• TRY IT:
Please output every entry below exactly as written, leaving out any pictures.

• TASK INPUTS:
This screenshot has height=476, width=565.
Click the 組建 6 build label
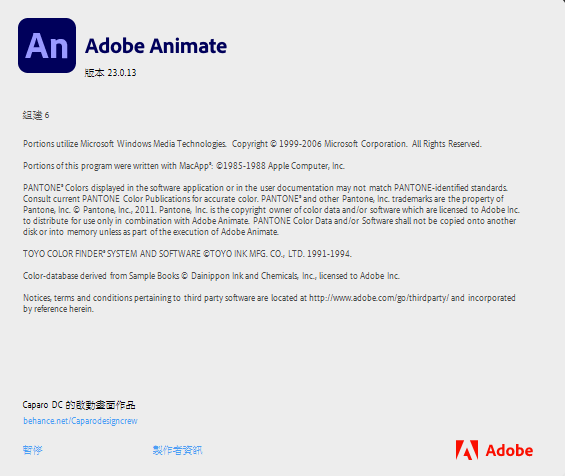pyautogui.click(x=36, y=115)
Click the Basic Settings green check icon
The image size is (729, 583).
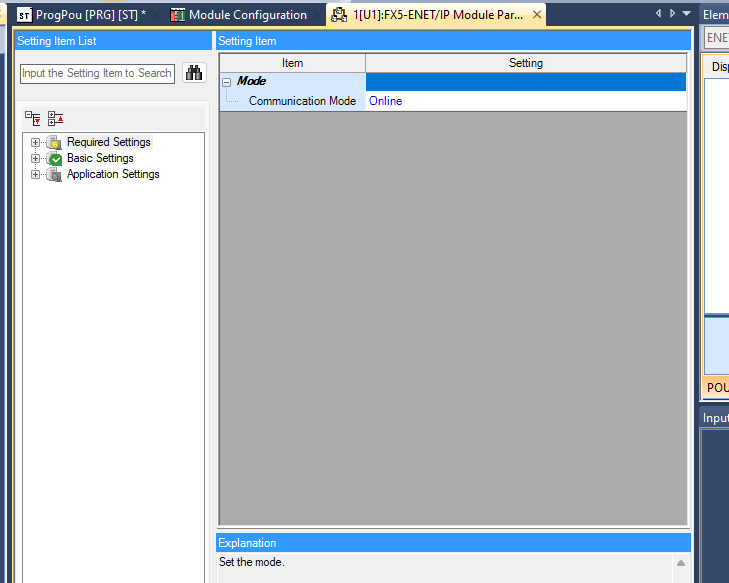[x=54, y=159]
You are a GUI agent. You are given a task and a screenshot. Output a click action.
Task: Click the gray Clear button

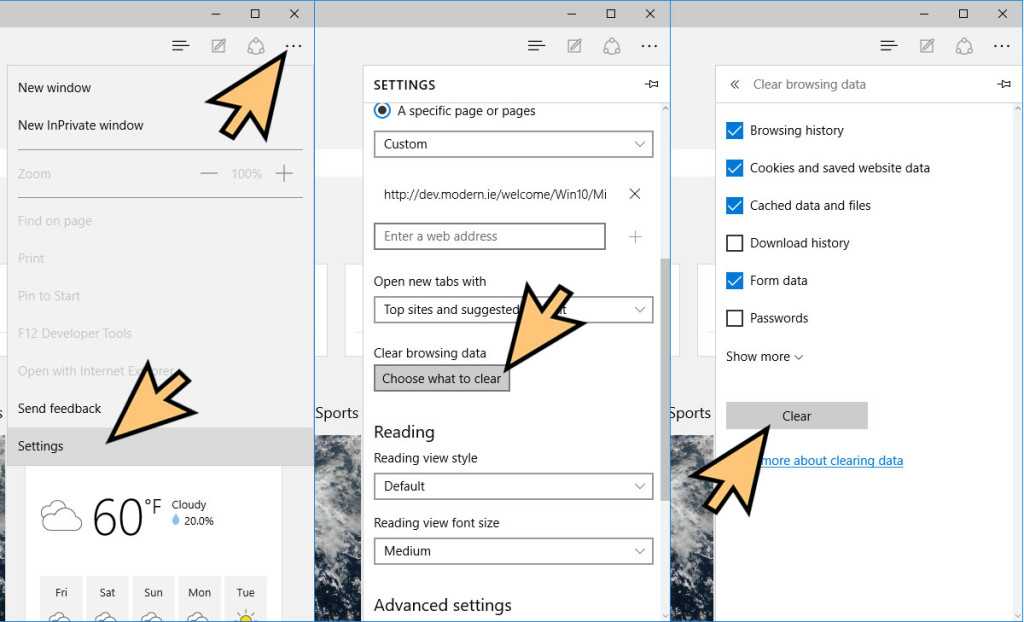click(x=796, y=416)
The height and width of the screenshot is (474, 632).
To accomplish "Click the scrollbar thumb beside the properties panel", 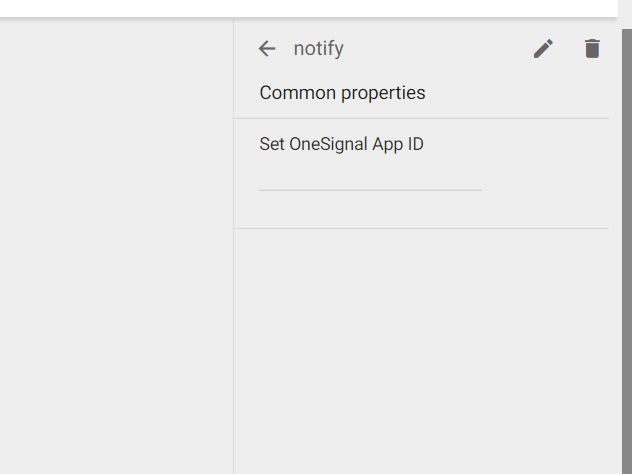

• RESPONSE TO THIS TASK:
This screenshot has height=476, width=565.
Click the 組建 6 build label
pyautogui.click(x=36, y=115)
Click the Basic Settings green check icon
The image size is (729, 583).
[x=54, y=159]
You are a GUI agent. You are given a task and a screenshot. Output a click action.
Task: Click the gray Clear button

click(x=796, y=416)
The height and width of the screenshot is (474, 632).
To accomplish "Click the scrollbar thumb beside the properties panel", 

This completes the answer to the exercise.